→ **BRIEF**:
Return each line of the listing that follows in which the string "window" can be found.

== Segment start ==

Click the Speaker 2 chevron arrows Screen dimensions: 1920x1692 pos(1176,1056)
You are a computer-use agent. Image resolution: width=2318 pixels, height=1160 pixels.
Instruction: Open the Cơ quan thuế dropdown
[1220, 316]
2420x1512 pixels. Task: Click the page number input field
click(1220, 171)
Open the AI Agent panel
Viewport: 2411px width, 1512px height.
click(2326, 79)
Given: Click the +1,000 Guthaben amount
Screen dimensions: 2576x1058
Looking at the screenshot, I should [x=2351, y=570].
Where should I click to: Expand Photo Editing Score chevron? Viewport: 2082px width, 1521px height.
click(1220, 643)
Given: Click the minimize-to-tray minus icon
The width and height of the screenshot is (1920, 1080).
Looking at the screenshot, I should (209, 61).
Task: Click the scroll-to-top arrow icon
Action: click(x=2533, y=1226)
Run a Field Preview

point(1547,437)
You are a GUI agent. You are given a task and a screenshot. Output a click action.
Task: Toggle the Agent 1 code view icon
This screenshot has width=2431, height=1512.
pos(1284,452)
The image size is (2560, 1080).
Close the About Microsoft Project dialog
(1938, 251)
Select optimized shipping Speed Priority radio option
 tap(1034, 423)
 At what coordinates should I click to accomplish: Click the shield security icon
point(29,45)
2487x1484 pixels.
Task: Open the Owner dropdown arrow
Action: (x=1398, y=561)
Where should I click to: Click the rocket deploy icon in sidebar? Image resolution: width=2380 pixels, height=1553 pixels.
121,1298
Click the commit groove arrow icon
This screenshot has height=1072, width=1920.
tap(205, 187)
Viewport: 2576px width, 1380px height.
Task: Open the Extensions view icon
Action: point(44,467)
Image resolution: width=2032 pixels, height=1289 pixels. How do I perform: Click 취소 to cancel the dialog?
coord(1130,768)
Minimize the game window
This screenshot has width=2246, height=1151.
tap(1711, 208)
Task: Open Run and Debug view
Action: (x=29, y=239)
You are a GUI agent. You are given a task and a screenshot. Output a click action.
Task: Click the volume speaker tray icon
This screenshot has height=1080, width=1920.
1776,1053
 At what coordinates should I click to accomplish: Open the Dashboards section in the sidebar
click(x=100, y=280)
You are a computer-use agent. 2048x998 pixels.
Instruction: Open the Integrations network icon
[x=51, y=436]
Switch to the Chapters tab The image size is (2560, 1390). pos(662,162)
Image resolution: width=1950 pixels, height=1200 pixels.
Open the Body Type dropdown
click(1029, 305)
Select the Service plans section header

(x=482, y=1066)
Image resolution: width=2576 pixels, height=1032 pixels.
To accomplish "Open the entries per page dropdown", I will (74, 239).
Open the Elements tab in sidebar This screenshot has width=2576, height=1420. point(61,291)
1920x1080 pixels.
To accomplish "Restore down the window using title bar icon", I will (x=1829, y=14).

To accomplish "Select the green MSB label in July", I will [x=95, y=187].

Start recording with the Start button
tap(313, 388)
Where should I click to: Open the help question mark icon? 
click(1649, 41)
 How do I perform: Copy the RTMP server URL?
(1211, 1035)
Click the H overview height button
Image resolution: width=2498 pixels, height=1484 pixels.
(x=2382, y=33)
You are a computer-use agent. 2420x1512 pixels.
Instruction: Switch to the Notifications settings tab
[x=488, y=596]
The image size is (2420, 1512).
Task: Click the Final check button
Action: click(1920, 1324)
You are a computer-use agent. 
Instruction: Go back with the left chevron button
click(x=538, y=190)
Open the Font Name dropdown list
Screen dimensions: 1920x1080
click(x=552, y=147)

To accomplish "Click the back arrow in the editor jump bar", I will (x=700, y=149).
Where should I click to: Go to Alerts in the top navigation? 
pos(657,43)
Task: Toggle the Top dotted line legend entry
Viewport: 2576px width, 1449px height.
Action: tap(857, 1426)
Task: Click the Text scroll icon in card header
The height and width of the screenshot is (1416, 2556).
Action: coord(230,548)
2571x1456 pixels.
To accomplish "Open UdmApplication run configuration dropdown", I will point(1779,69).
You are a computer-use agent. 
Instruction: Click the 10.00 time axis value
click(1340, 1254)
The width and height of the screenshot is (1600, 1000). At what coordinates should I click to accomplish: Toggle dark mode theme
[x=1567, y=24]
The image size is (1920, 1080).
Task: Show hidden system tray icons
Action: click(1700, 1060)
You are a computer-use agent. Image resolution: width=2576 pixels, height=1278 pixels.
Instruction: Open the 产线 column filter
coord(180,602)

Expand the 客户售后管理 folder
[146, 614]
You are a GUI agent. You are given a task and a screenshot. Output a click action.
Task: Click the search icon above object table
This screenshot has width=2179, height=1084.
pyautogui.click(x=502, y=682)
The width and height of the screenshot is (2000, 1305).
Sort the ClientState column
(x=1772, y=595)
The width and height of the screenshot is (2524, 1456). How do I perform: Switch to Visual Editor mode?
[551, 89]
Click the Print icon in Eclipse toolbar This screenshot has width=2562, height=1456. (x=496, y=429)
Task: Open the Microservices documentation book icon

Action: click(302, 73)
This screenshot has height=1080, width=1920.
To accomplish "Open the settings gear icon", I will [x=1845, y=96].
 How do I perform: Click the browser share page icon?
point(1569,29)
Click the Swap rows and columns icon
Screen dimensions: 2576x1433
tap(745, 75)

== Segment end ==

→ **SOLUTION FOR THIS EXERCISE**:
Minimize the game window
To accomplish "Restore down the window using title bar icon", I will (x=1829, y=14).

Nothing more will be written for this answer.